In the synthesis tracks, which are restricted to realizable problems and have rankings that take into account the size of solutions, Demiurge (learn) performed much better. Here, it solves \(77~\%\) of the benchmarks, compared to \(78~\%\) for Basil and \(95~\%\) for AbsSynthe (before model checking). Additionally, the learning-based algorithm produces circuits that are sometimes several orders of magnitude smaller than those produced by the BDD-based tools. This is also highlighted by the fact that all solutions of Demiurge (learn) are successfully model checked, while both AbsSynthe and Basil produce a number of solutions that can not be verified within the timeout.

Parallel subtracks The submitted tools in general do not use parallelization very efficiently. The parallel version of Realizer performs worse than the sequential version due to a bug. For the parallel version of Demiurge, the result is double-edged: on the one hand, the parallel version solves two problems less than the sequential version, on the other hand the solutions provided are often even smaller than the ones produced by the sequential version.

For BDD-based tools, the lack of efficient parallel implementations correlates with the lack of efficient parallelized operations in BDD packages. While there have been recent efforts to parallelize BDD operations [64, 65], this package does not support the important automatic reordering of BDDs, which makes it hard to integrate into a technique that heavily relies on reordering.

9 Conclusions and future plans

SYNTCOMP 2014 was a big success, making the first step towards establishing the competition as a regular event and its benchmark format as a standard language in the synthesis community. A number of synthesis tools have been developed specifically for the competition (AbsSynthe, Basil, Realizer), while others are new versions or modifications of existing tools (Demiurge, Simple BDD Solver). Recently, the competition format has also been adopted by tool developers that have thus far not participated in SYNTCOMP  [22]. Furthermore, the competition has sparked a lively discussion on the implementation of efficient synthesis techniques, in particular making tool developers aware of the range of optimizations used in BDD-based synthesis algorithms, and alternative SAT- and QBF-based approaches that are competitive at least on some classes of benchmarks.

At the time of this writing, SYNTCOMP 2015 has already been held [41]. For the second iteration of the competition, we have expanded the benchmark set to more challenging benchmarks, and to a wider range of different benchmark classes. Additionally, following ideas of Sutcliffe and Suttner [61] we have developed a classification scheme for benchmarks in terms of difficulty, based on the results of SYNTCOMP 2014. Using this classification, in SYNTCOMP 2015 we selected benchmarks to balance the weight of benchmark instances from different classes and different difficulties.
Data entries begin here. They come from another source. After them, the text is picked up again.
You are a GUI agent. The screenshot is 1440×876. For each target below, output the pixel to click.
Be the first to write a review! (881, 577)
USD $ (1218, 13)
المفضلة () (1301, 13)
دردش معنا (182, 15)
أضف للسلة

Finally, recall that SYNTCOMP 2014 (and 2015) was restricted to the synthesis of finite-state systems from pure safety specifications in AIGER format. On the one hand, this resulted in a low entry-barrier for the competition and revived interest in the synthesis from pure safety specifications, as witnessed by several new tools and research papers related to the competition [9, 13, 18]. On the other hand, many of the existing synthesis tools did not participate because their strengths are in different kinds of synthesis tasks, for example in the synthesis from specifications in richer specification languages such as GR(1) or LTL. Thus, many interesting synthesis approaches are currently not covered by the competition. For SYNTCOMP 2016, we plan to extend the competition to a specification format that includes both GR(1) and LTL specifications [42].